The Matuas are said to have played an important role in Cooch Behar, Alipurduar, Jalpaiguri, Raiganj, Balurghat, North Malda, Ranaghat, Bongaon, Burdwan-Durgapur and Asansol. All of these seats combined consist of nearly 70 assembly segments and this is the area where BJP is looking to reach the magic figure of 148 seats (out of total 294 elected and 1 nominated) in the 2021 Assembly Polls in West Bengal.
The Matuas, interestingly, were also a major political force behind Mamata Banarjee in the 2011 assembly polls when she ousted the state’s Left Front government after 34 years.
Since then, in 2014 Lok Sabha polls and in the 2016 Assembly election, it’s only with the blessings of Binapani Devi Thakur (influential Matua leader who died on March 5, 2019) that the TMC is in power in the area.
However, the wind changed in 2019 when the BJP managed to snatch the seat from the ruling TMC by playing its CAA card.
The CAA is crucial in Bengal and this was precisely one of the reasons, Prime Minister Narendra Modi – armed with Citizenship Amendment Bill – kicked off his campaign in Bengal near ‘Matua’ headquarters at Thakurnagar under Bongaon Lok Sabha constituencies (won by BJP’s Shantanu Thakur) on February 2, 2019.
Then, PM Modi had said, “During partition people from Afghanistan, Bangladesh and Pakistan fled amid communal violence. Sikh, Hindu, Christian, Parsis faced utmost atrocities. Now you tell me, after so many years don’t you think they have every right to live with dignity here in India? Therefore, we brought this Citizenship Amendment Bill but I would like to ask Mamata ji’s stand on this. I would like to assure you (Matua community) that our government is with you in this issue.”
As per Nikhil Bharat Bangali Udbastu Samanway Samiti (NBBUSS) – a refugee welfare organisation –there are approximately six crore refugees in India. of which in West Bengal alone the figure is around 3.5 crore – a key factor for any political party.
Party leaders at both the TMC and BJP camps feel that the refugee card will undeniably be the key factor which could turn the tables in this upcoming polls.
Last year in January, West Bengal had become the fourth state to pass a resolution against the Citizenship Amendment Act (CAA) in its assembly.
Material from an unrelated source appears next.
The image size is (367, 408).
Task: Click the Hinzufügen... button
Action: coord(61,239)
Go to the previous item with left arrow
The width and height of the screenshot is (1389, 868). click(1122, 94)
Other Opposition-rules states who have adopted the anti-CAA resolution include Rajasthan, Punjab and Kerala.
Banerjee had even said that the CAA and the NRC citizenship verification drive can only be enforced in Bengal over her “dead body”.
India witnessed widespread protests against the law which its opponents feel deliberately excludes Muslims while offering fast-track citizenship for Pakistani, Afghan and Bangladeshi illegal immigrants from six minority religious groups, including Hindus — provided they entered India on or before December 31, 2014.
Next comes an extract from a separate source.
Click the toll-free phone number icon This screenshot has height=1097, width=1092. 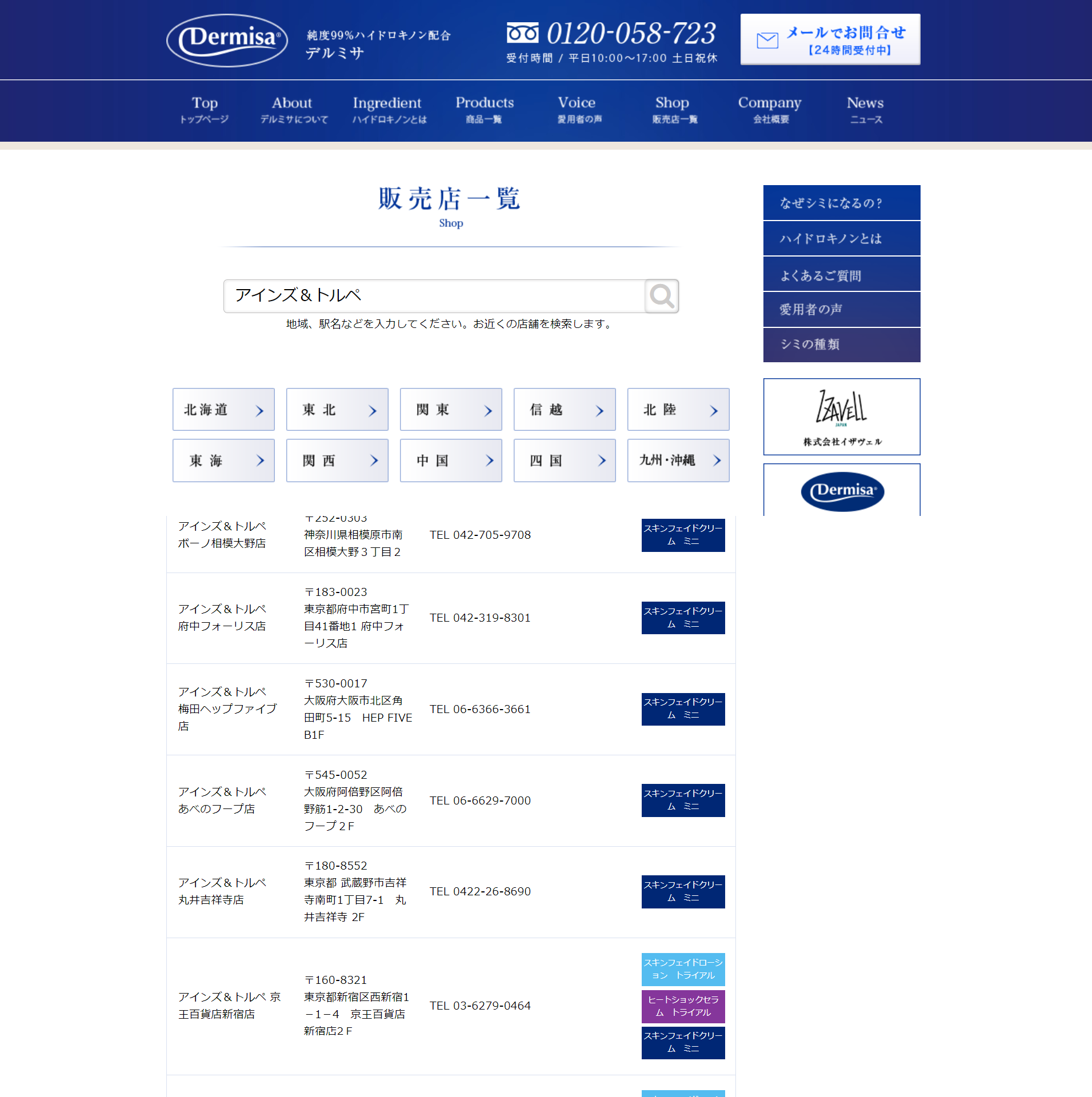(x=522, y=34)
In December, Shah had said that rules for CAA were in the process of being framed. they were delayed because of the pandemic situation and the matter will be considered once the Covid-19 vaccination starts and the corona chain breaks.
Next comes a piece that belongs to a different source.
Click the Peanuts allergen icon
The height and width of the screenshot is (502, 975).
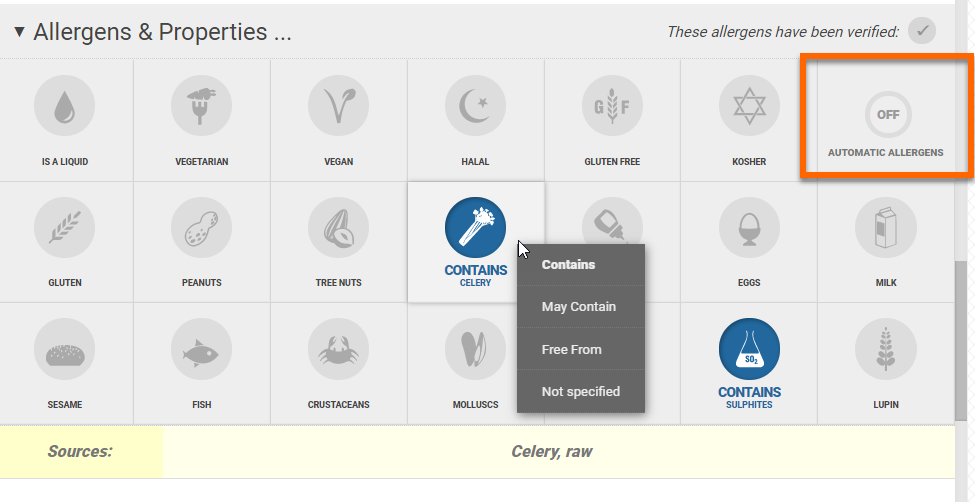coord(201,228)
Addressing a press conference in Bolpur, West Bengal, Shah had claimed that Banerjee and the Trinamool Congress raked up the “outsider- insider” issue to divert public attention from the failures of the state government and said that a “son of the soil” would lead the state if the BJP is voted to power. “The rules of the CAA are yet to be framed as such a massive process could not be carried out because of the corona. As soon as (COVID) vaccination starts and corona cycle breaks, we will consider it,” he said.